The state mining law of 1897 required notices of mining locations and proofs of the performance of labor to be recorded in the county recorder’s office, and declared that no record of a mining claim or millsite thereafter made in the office of the recorder of a mining district should be valid. (Stats. 1897, sec. 7, p. 214.)
On 'March 30, 1899, the act of 1897 was repealed, and the repealing act was given immediate effect. (Stats. 1899, p. 148.)

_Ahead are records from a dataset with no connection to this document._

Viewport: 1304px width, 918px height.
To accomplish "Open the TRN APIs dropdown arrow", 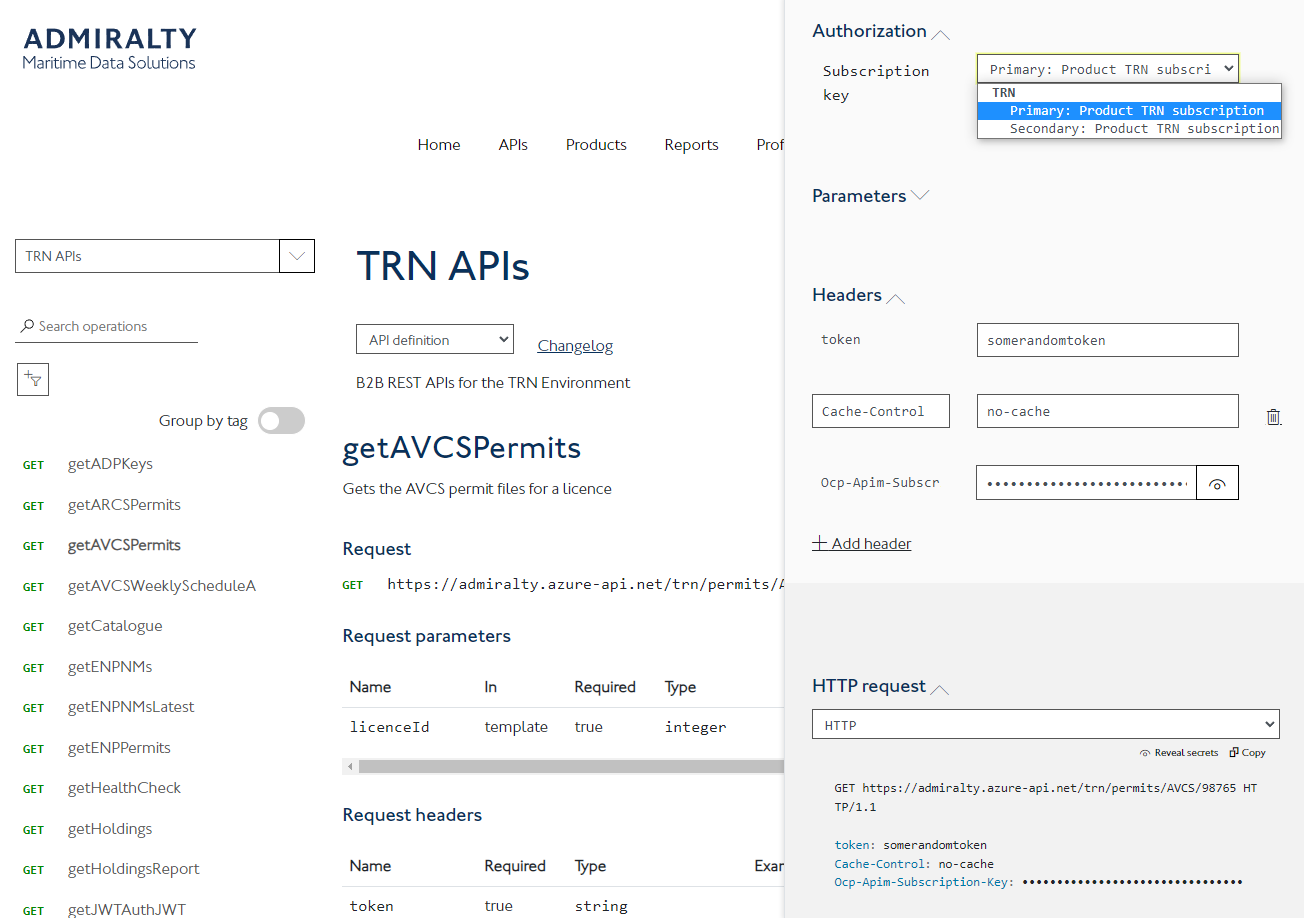I will (x=297, y=256).

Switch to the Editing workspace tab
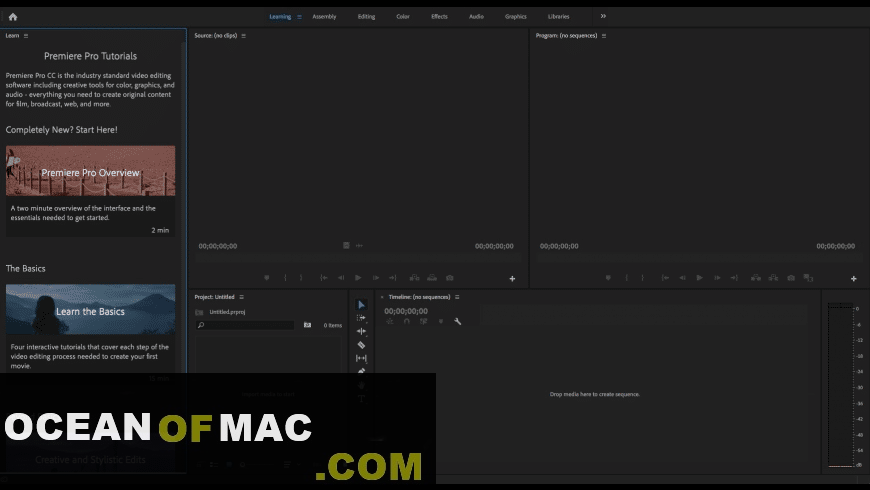point(366,16)
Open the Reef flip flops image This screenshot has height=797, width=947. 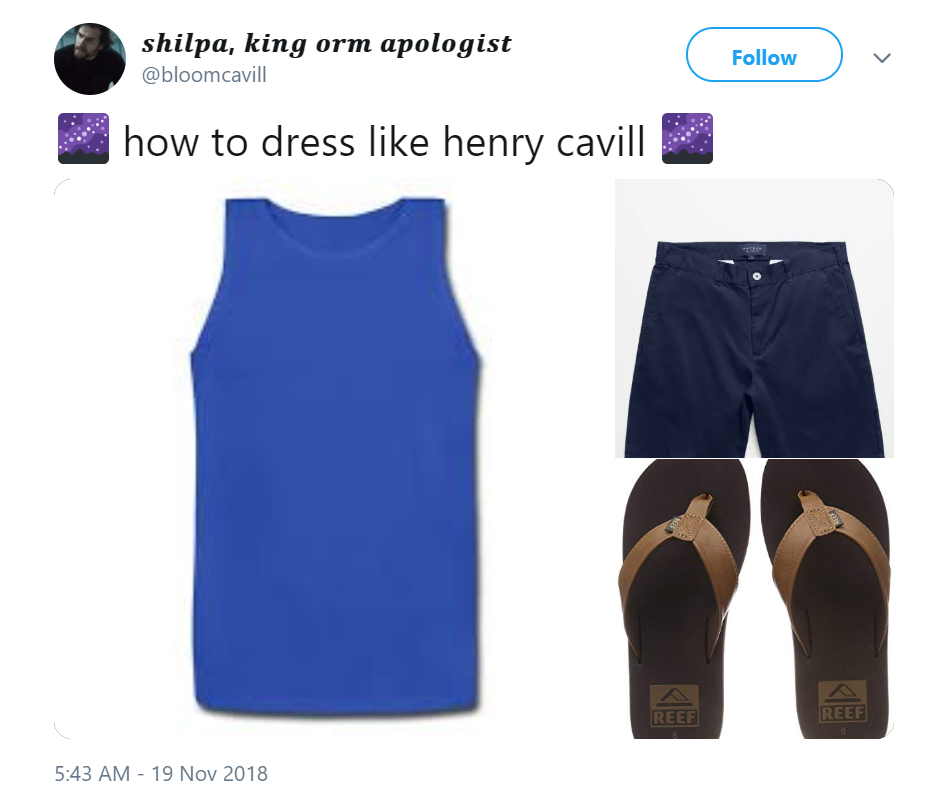[x=754, y=599]
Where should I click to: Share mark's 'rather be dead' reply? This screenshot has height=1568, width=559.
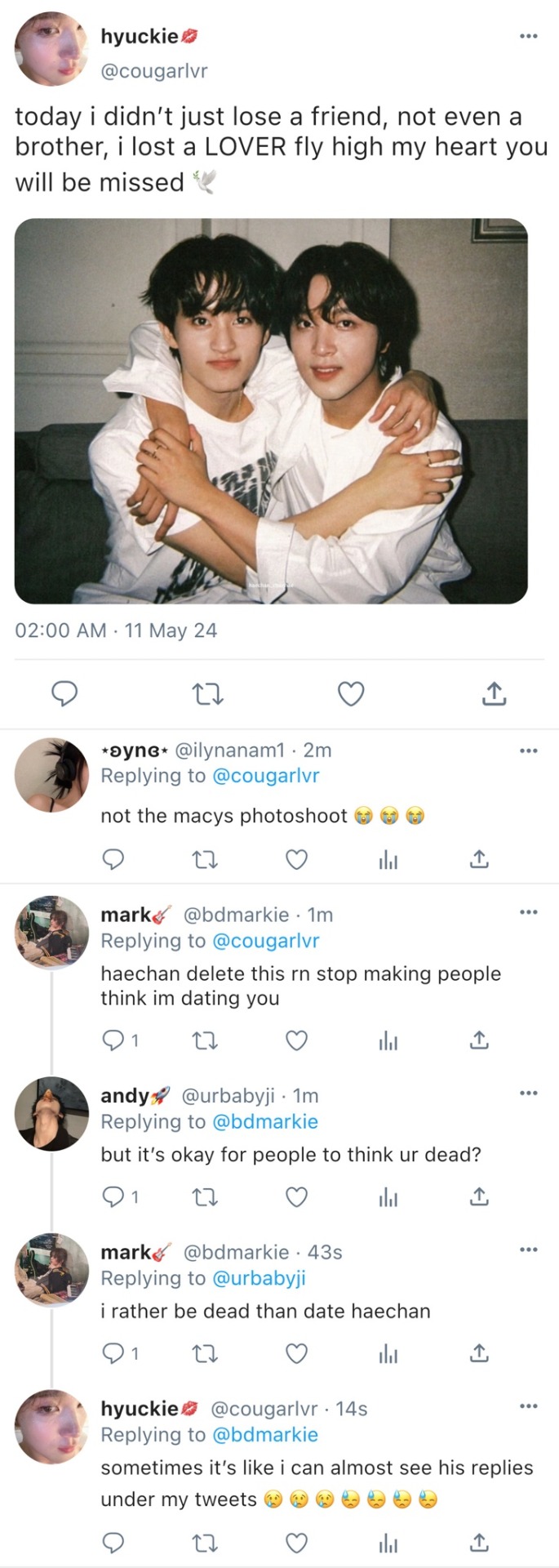[x=479, y=1354]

The act of 1897 prescribed what .the preliminary notice of location and the certificate of location should respectively state, and after the repeal of that act we had no state law prescribing what a notice of location should contain1. It has, however, from the inception of mining in this state been the common practice of the locators of mines to make written notices of locations, and this was recognized by the subsequent act of Congress (U. S. Rev. Stats., sec. 2324) permitting miners of a district to make regulations governing, among other things, the “manner of recording” their claims; but it is true the act of Congress did not in terms make the recording of location notices compulsory, and it has been repeatedly held that in the absence of a state or district requirement, the failure to record notices of location does not affect the validity of the location.